Furthermore, residents that undergo lengthy hospital stays risk disruptions in basic care needs such as medication reconciliation and wellness practices.

“It’s nice to give that family and your wellness, med tech, and caregiving teams the option to say, ‘You know what? I’m not going to be tied to this phone for five hours,” he said. “I’m going to be doing all the other things that my other residents need.”

Care providers in smaller communities also become a more integrated component of overall operations, Mountain View Retirement Village Executive Director Tim Nelson said.

The Tucson, Arizona-based assisted living facility partnered with CareMore Health three years ago and has seen significant improvement in hospital readmissions. Mountain View’s hospital readmission rate dropped from 16% before the partnership to 6.2% — a 62% decrease.

A CareMore physician is embedded four to five days a week at Mountain View, and is able to handle basic medical procedures such as IV drips, which providers cannot do under Arizona regulations. Mountain View staff can call CareMore physicians and support staff 24 hours a day, seven days a week to go over medication changes and other emergencies.

The partnership is also a selling point for Mountain View during tours with prospective residents and their families, Nelson said. Sales teams go out of their way to introduce prospects to the care physician.

Kaszak believes this will become more common in a post-pandemic environment, and will be used as a selling point.

“Anything that can quickly highlight that your community offers on-site health care, in addition to hospitality services, is going to give potential residents and family members one more reason to keep you at the top of their list,” she said.

Long-term investor value

Senior housing investors will be attracted to value-based care because it aligns the clinical component of the industry with the financial goals of the owner, Bull Realty Vice President-Senior Housing Shane Connor said.

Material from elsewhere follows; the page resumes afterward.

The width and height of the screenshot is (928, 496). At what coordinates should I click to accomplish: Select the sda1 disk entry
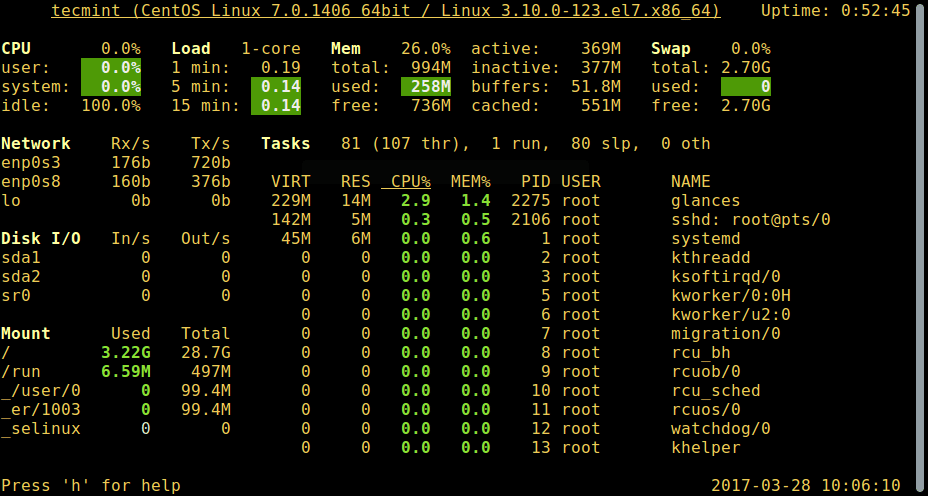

Providers with clinical partnerships stand a better chance to tap into potential demand and return to pre-pandemic occupancy and NOI levels, because Covid-19 made prospects and their families more aware of the value of health care in a community.

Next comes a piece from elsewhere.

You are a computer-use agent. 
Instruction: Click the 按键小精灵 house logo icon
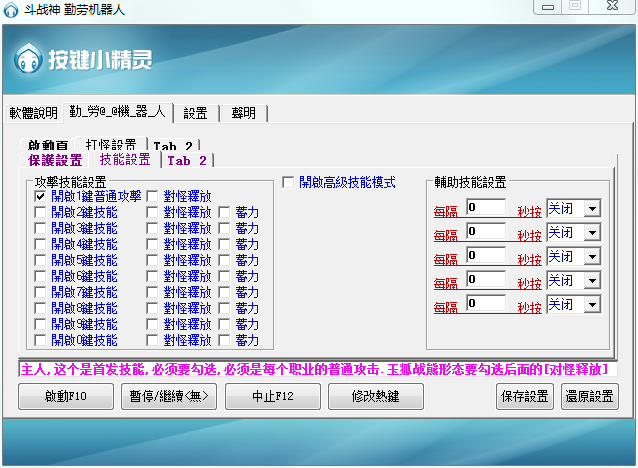28,58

“If a provider can show me their data before others in the market, it’s a pretty strong case for where I’m going to move my mom,” he said.

Having integrated care will improve outcomes of residents, as well as extend lengths of stay for residents as their acuity changes, which will have positive impacts on a community’s financial performance in the form of stabilized occupancy rates. A value-based care partnership also removes the financial burden of care from the provider, as a resident’s acuity declines, because the clinician will be the point person treating the resident.

Finally, a clinical partnership enhances value in the long term for investors, and can dictate hold times, exiting an investment, and bids on communities, because it adds stability to operations. And more investors are asking these questions, Connor said.

“You may be able to command a higher valuation, because this particular community has such a good integrated, value-based model, as compared to a competitor in that market that doesn’t,” he said.

With more primary care networks and ACOs seeking opportunities in the space, providers will not need to assume a substantial amount of risk in finding the right partner moving forward. Lydiard believes that, in a post-pandemic environment, the rewards outweigh the risks — however small.

“Think about value-based care as a trial,” he said. “Test; be curious.”